(Tasks to complete)
1. Name every individual Slayer mentioned by name in the discussion of Slayer powers, in order of first appearance.
2. Continue the discussion of Slayer powers from its final sentence.

(Text passage)
You have an odd definition of choice and acting on it if you consider suddenly having the strength to rip somebody's spine out with no warning, preparation, or ability to refuse a "choice." Again, people don't get drafted into unions (at worst, they can always walk away). It certainly is an imposition - giving them tools would mean explaining the situation and the world they were born into, including the risks (of being Called or not), and allowing them to opt in, not suddenly springing it on them.
And we know that in at least one case, it drove an already-damaged young woman further into psychosis and caused the deaths of multiple humans (not to mention the near-death of one of the only souled vampires), so it's not like there weren't negative effects.
Those are two different issues: how good/bad it was for the Potentials to become Slayers, and how good/bad it was other people/the world. Dana was no worse off with powers than without them, it's not the powers that screwed her up. Regarding the choice, I think a Slayer can choose not to use the powers if there are a bunch of other girls with the same powers. This is not the case if there is just one - either she has to follow the calling, or if she refuses, there is nobody with Slayer powers until she dies. I wonder what happened to Slayers who refused their calling (there must have been some over so many centuries, even Buffy was thinking of giving up in Prophecy Girl) - did the Council have them murdered?
Now as to the dangers to the other people - I agree with that, it's very risky to give powers when you don't know who you're giving them to. Simone in season 8 is another example. But come to think of it, it was the same with the Slayer calling over the centuries. It's not like anyone makes a decision who the best candidate is through a screening process; it happens automatically. (Faith in season 3 wasn't the best candidate, either.) For all we know, Dana could have been called just as well if Buffy, Faith and all the Potentials had died in the battle with the First. Then the world would've been even more screwed. Someone would have to kill her or have her clinically dead before another girl is called. And most of those girls died young.
On the other hand, having a greater number of Slayers working together could be a good or a bad thing. The latter when, for instance, Simone and several other Slayers from the Italy squad started acting like local overlords and bullying the local population. This is the danger of having a bunch of superpowered people.

(Data segment)
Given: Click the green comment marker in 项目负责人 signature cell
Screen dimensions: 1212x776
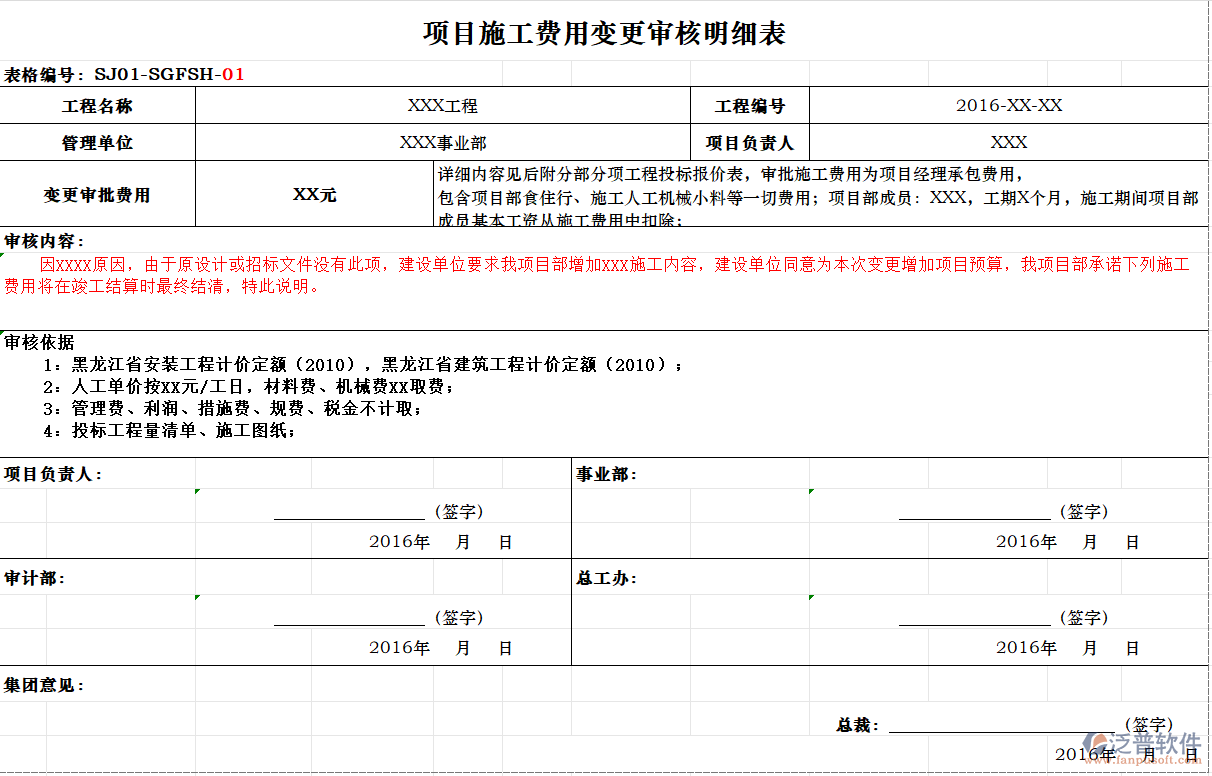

(Answer list)
1. Dana, Buffy, Simone, Faith

2.
I was always ambivalent about the empowerment spell in Chosen. I don't think it was a bad decision like some do - for starters, it was crucial from the pragmatic point of view, to beat the First; and since the Slayers never choose being called, having them all called at the same time rather than having one girl always face all the pressure makes things much better for them.
But I wasn't too taken with it as a story of female empowerment that it was presented as. It does work to a point - in the sense that I can see it symbolically representing the time when, instead of just "one girl in all the world" (she alone in all her sex, like Virgin Mary), there are more women with power; say, going from having just the Queen, to having more women in positions of power and influence in society. But what it's not is any kind of story about equality or empowerment for women in general. It's a few thousand young, athletic women who get superpowers, and meanwhile what good does it do to the other 3+ billion women in the world? Does it make their lives any better? Maybe it would if the Slayers and Buffy's Slayer Army were having some feminist goals, but they fight demons, they don't get mixed up in human politics (if they did, maybe Voll's fear of them would have been more justified). Not that giving all the women in the world superpowers would have been a good solution, or that it would work for equality, since it would create even more of a gender disbalance in physical strength than there is now. Generally, a story about giving some people superpowers doesn't mash well with ideas about equality and human (women's or other's) rights, so it's probably better not to try to judge them in that context. Which I why the inspirational music and montage in Chosen bugged me.
One of the things I'm grateful to season 8 for (besides retconing Buffy/The Immortal

) is that it did, to an extent, deal with the problems and ambiguities of the empowerment spell.